TÂCHE À RÉALISER: Recopiez, s'il vous plaît, le passage du document source qui commence par « Sissi, les espions » et se poursuit jusqu'à « l’a laissé passer. ».

Sissi, les espions et les enregistrements vidéo
« Avez-vous un téléphone portable avec une caméra ? », a demandé un des gardes de sécurité d’Abdel Fattah al-Sissi au secrétaire d’État américain John Kerry, alors que ce dernier tentait d’entrer dans une salle pour rencontrer le président égyptien, à l’occasion d’une visite à New Delhi plus tôt ce mois-ci.
« Pardon ? », a répondu Kerry, interloqué.
Pourquoi Sissi se préoccupait-il du fait que Kerry était en possession ou non d’un téléphone portable avec une caméra lors d’une réunion officielle ?
« Avez-vous un téléphone portable avec une caméra ? », a répété le garde de sécurité. « Non » dit Kerry, après quoi le garde de sécurité l’a laissé passer.
La vidéo de cet incident a été largement relayée sur les médias sociaux, plusieurs activistes ayant ridiculisé le garde de sécurité via le hashtag معاك_موبايل_بكاميرا# (« Avez-vous un téléphone portable avec une caméra ? »). « Le garde ne savait pas en premier lieu que cet homme était le secrétaire d’État américain ; cela démontre à quel point le garde de sécurité est incompétent dans la mesure où le dirigeant est lui-même arriéré », indiquait un tweet.

DONNÉES EXTRAITES:
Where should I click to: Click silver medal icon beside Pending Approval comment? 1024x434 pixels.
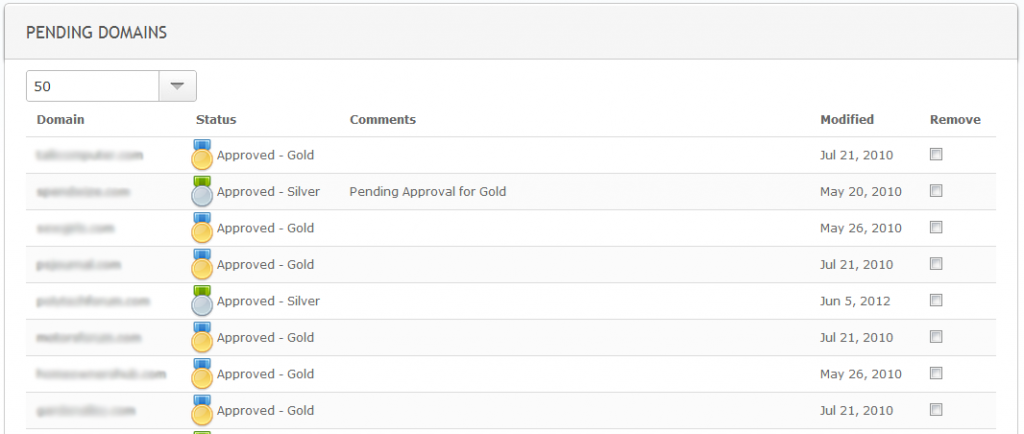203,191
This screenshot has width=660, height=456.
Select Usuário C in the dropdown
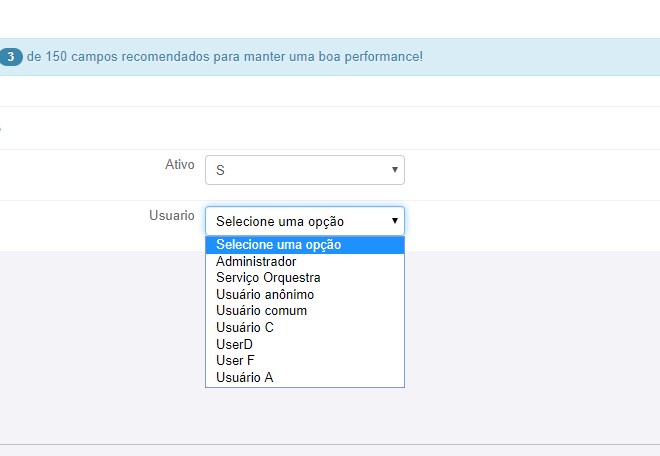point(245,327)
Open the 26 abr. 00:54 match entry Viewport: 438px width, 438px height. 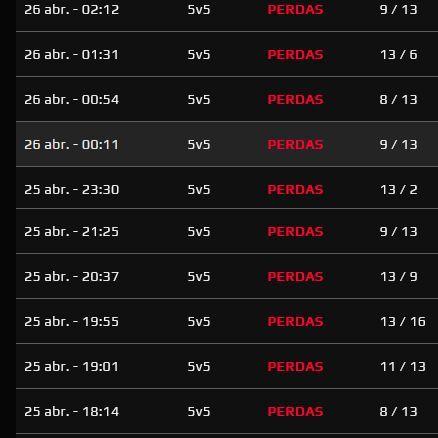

RÉPONSE ATTENDUE:
Sissi, les espions et les enregistrements vidéo
« Avez-vous un téléphone portable avec une caméra ? », a demandé un des gardes de sécurité d’Abdel Fattah al-Sissi au secrétaire d’État américain John Kerry, alors que ce dernier tentait d’entrer dans une salle pour rencontrer le président égyptien, à l’occasion d’une visite à New Delhi plus tôt ce mois-ci.
« Pardon ? », a répondu Kerry, interloqué.
Pourquoi Sissi se préoccupait-il du fait que Kerry était en possession ou non d’un téléphone portable avec une caméra lors d’une réunion officielle ?
« Avez-vous un téléphone portable avec une caméra ? », a répété le garde de sécurité. « Non » dit Kerry, après quoi le garde de sécurité l’a laissé passer.